Tuition for a term of three months was only five dollars; and poor students were encouraged to come and earn their way through college. Ruth returned home after one term, and Angeline worked for her board at a Professor Kingley’s, getting victuals, washing dishes, and sweeping. Even so, after two terms her slender means were exhausted, and she went home to teach for a year. Returning to college in September, 1853, she completed the course in two years, breaking down at last for lack of recreation and nourishment. Ruth returned to McGrawville in 1854, and wrote home: “found Angie well and in good spirits. We are going to board ourselves at Mr. Smith’s.” And Angeline herself wrote: “My health has been quite good ever since I came here. It agrees with me to study.... We have a very pleasant boarding place, just far enough from the college for a pleasant walk.”

Angeline was not selfishly ambitious, but desired her sister’s education as well as her own. Before the bar of her Puritanical conscience she may have justified her own ambition by being ambitious for her sister. In the fall of 1853 she wrote to Ruth:

I hope you will make up your mind to come out here to school next spring. You can go through college as well as I. As soon as I get through I will help you. You can go through the scientific course, I should think, in two years after next spring term if you should come that term. Then we would be here a year together, and you would get a pretty good start. There seems to be a way opening for me to get into good business as soon as I get through college.

And again, in January, 1854:

Ruth, I believe I am more anxious to have you come to school than I ever was before. I see how much it will increase your influence, and suffering humanity calls for noble spirits to come to its aid. And I would like to have you fitted for an efficient laborer. I know you have intellect, and I would have it disciplined and polished. Come and join the little band of reformers here, will you not? I want your society. Sometimes I get very lonely here, and I never should, if you were only here. Tell me in your next letter that you will come. I will help you all I can in every thing.

But Ruth lacked her sister’s indomitable will.
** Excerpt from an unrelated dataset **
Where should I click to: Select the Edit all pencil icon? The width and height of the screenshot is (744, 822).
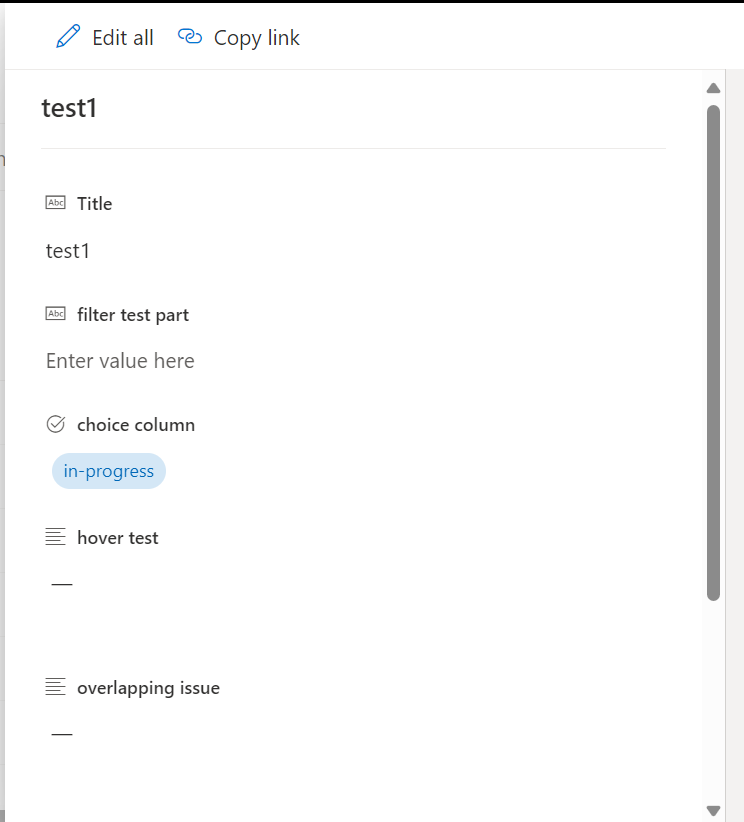(x=67, y=36)

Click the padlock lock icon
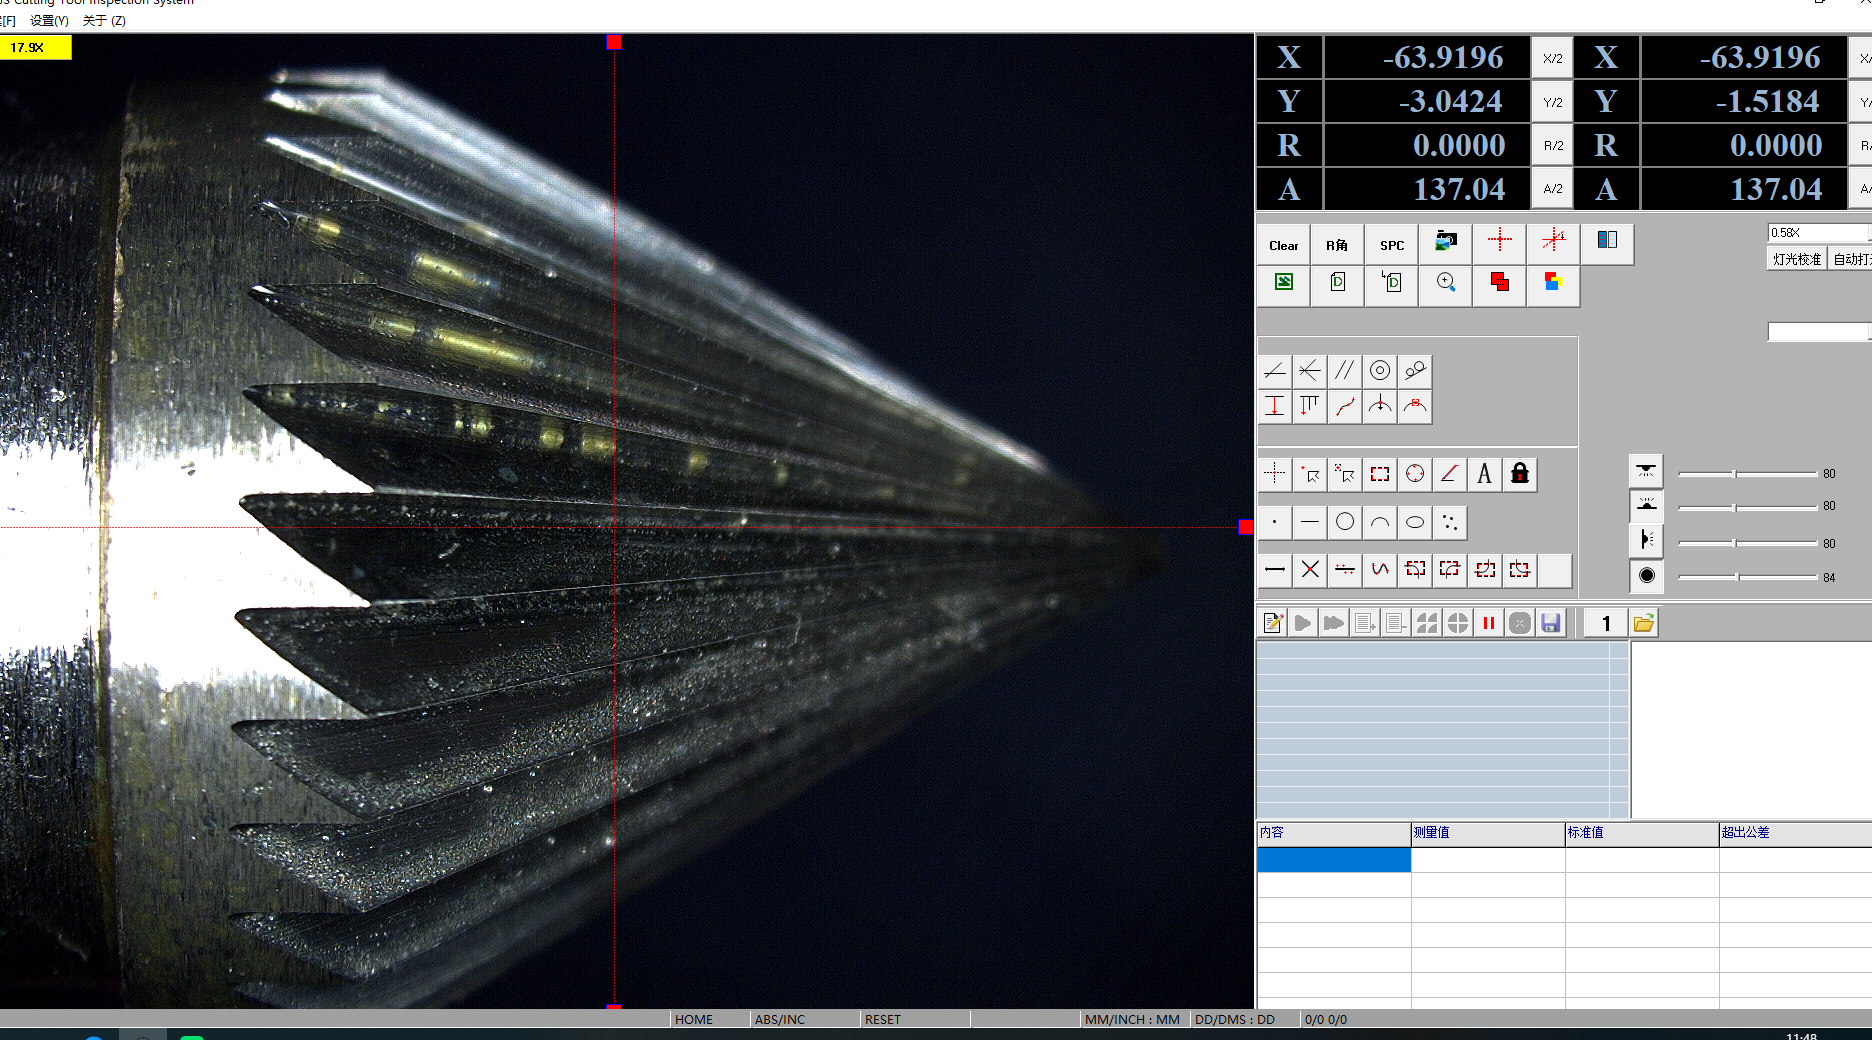1519,474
She loved her, and wished to be with her, whether at home or at college. Indeed, in a letter to Angeline she said she would tease very hard to have her come home, did she not realize how her heart was set upon getting an education. Ruth did return to McGrawville in 1854, but remained only two months, on account of poor health. The student fare did not agree with the vigorous Ruth, apparently; and she now gave up further thought of college, and generously sought to help her sister what she could financially.

Though a dime at McGrawville was equivalent to a dollar elsewhere, Angeline was much cramped for money, and to complete her course was obliged finally to borrow fifty dollars from her cousin Joseph Downs, giving her note payable in one year. When her breakdown came, six weeks before graduation, Ruth, like a good angel, came and took her home. It was a case of sheer exhaustion, aggravated by a tremendous dose of medicine administered by a well-meaning friend. Though she returned to McGrawville and graduated with her class, even producing a sorry sort of poem for the commencement exercises, it was two or three years before she regained her health. Such was a common experience among ambitious American students fifty years ago, before the advent of athletics and gymnasiums.

In closing this chapter, I will quote a character sketch written by one of Angeline’s classmates:

Slate Pencil Sketches—No. 2. L. A. C—and C. A. Stickney. Miss C— is Professor of Rhetoric, and Miss Stickney is a member of the Senior Class, in N.Y. Central College. A description of their personal appearance may not be allowable; besides it could not be attracting, since the element of Beauty would not enter largely into the sketch. Both are fortunately removed to a safe distance from Beauty of the Venus type; though the truth may not be quite apparent, because the adornments of mind by the force of association have thrown around them the Quakerish veil of good looks (to use moderate terms), which answers every desirable end of the most charming attractions, besides effectually saving both from the folly of Pride. Nevertheless, the writer of this sketch can have no earthly object in concealing his appreciation of the high brow, and Nymphean make of the one, and the lustrous eye of the other.

And these personal characteristics are happily suggestive of the marked mental traits of each. The intellect of the one is subtle, apprehensive, flexible, docile; with an imagination gay and discursive, loving the sentimental for the beauty of it. The intellect of the other is strong and comprehensive, with an imagination ardent and glowing, inclined perhaps to the sentimental, but ashamed to own it.